OBJECTIVES : Androgen receptor inhibitors apalutamide and enzalutamide have been approved for the treatment of nmCRPC in France. Other anti-androgens (AA) may be used off-label, while use of darolutamide is currently limited in this setting. Objectives of this real-world study were to describe nmCRPC patients, treatment patterns, and management of AEs among such patients receiving abiraterone, apalutamide, bicalutamide or enzalutamide.

METHODS : This retrospective chart review study was conducted in 35 nmCRPC-treating sites in France. Clinically diagnosed nmCRPC patients starting AA therapy between January-December 2018 were included and their AEs recorded.
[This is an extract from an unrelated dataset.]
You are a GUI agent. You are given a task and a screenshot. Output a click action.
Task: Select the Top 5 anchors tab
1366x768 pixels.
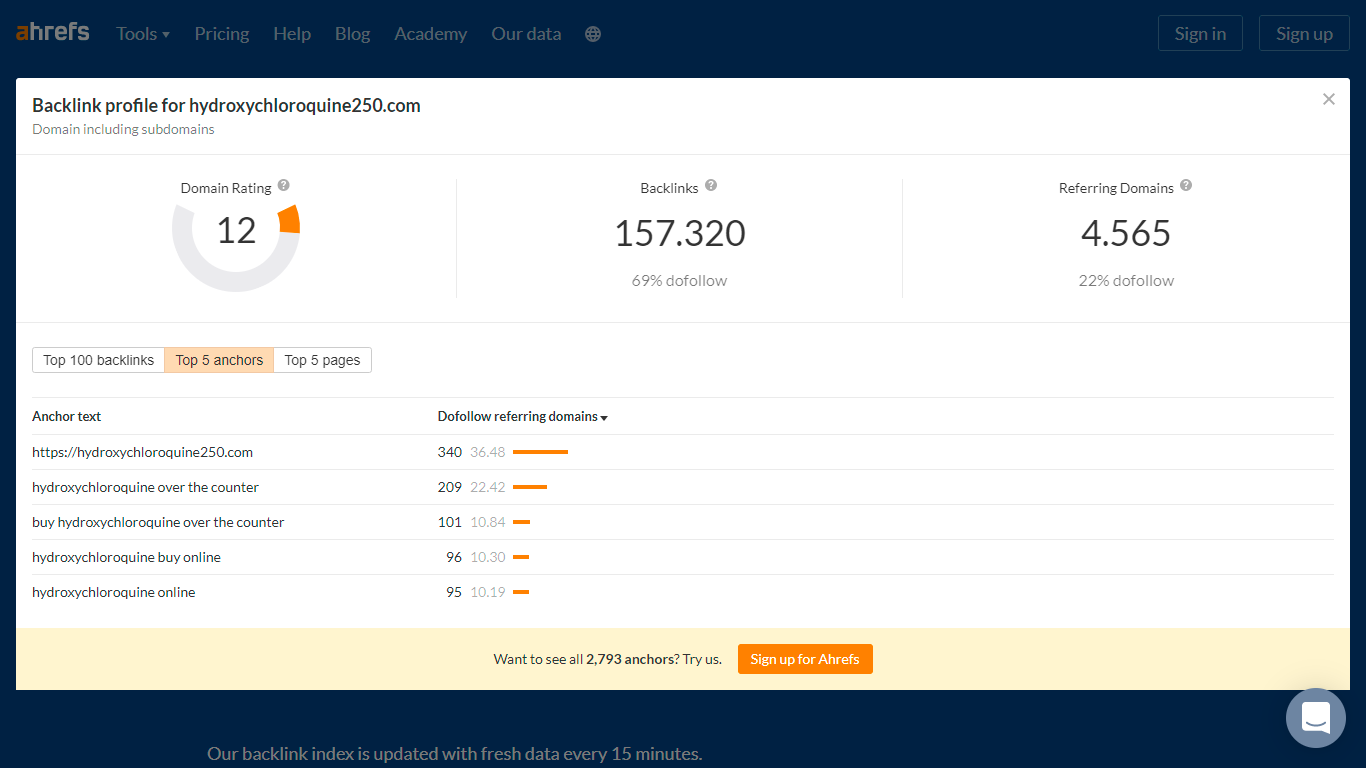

Detailed chart data were then collected in a subset of patients experiencing ≥1 AE to better understand AE severity and actions taken to manage them. Results were summarized using descriptive statistics.

RESULTS : Thirty-five physicians reported similar use of AA across their practices (nmCRPC patients treated with apalutamide, 22.0%; enzalutamide, 21.8%; abiraterone, 23.0%; bicalutamide, 25.3%). A total of 270 patients were included, of which 59.3% were reported to have ≥1 AE. Most common AEs were asthenia/fatigue (39.6%), hot flush (18.9%) and hypertension (11.5%). Among the 107 patient-subset who had ≥1 AE (abiraterone, 28; apalutamide, 16; bicalutamide, 29; enzalutamide, 34) mean age was 74 years, 89.7% had ECOG 0-1 at nmCRPC diagnosis, PSA-doubling time (PSA-DT) was only available in 11.2% of patients (of these, 58.3% had PSA-DT ≤6 months), majority (50.5%) initiated therapy to prevent/delay metastasis, and 31.8% progressed to metastasis by end-of-study (median follow-up: 1.5 years from therapy initiation). Actions taken to manage AEs included AE treatment (32.7%), therapy discontinuation (14.0%), AE-related hospitalization (7.5%), and dose reduction (5.6%).

CONCLUSIONS : Retrospective chart reviews from France showed that more than half of treated nmCRPC patients experienced AEs and one third required treatment of the AEs. These findings highlight the AE burden of treating nmCRPC, and hence the need for effective therapies with a favorable safety and tolerability profile.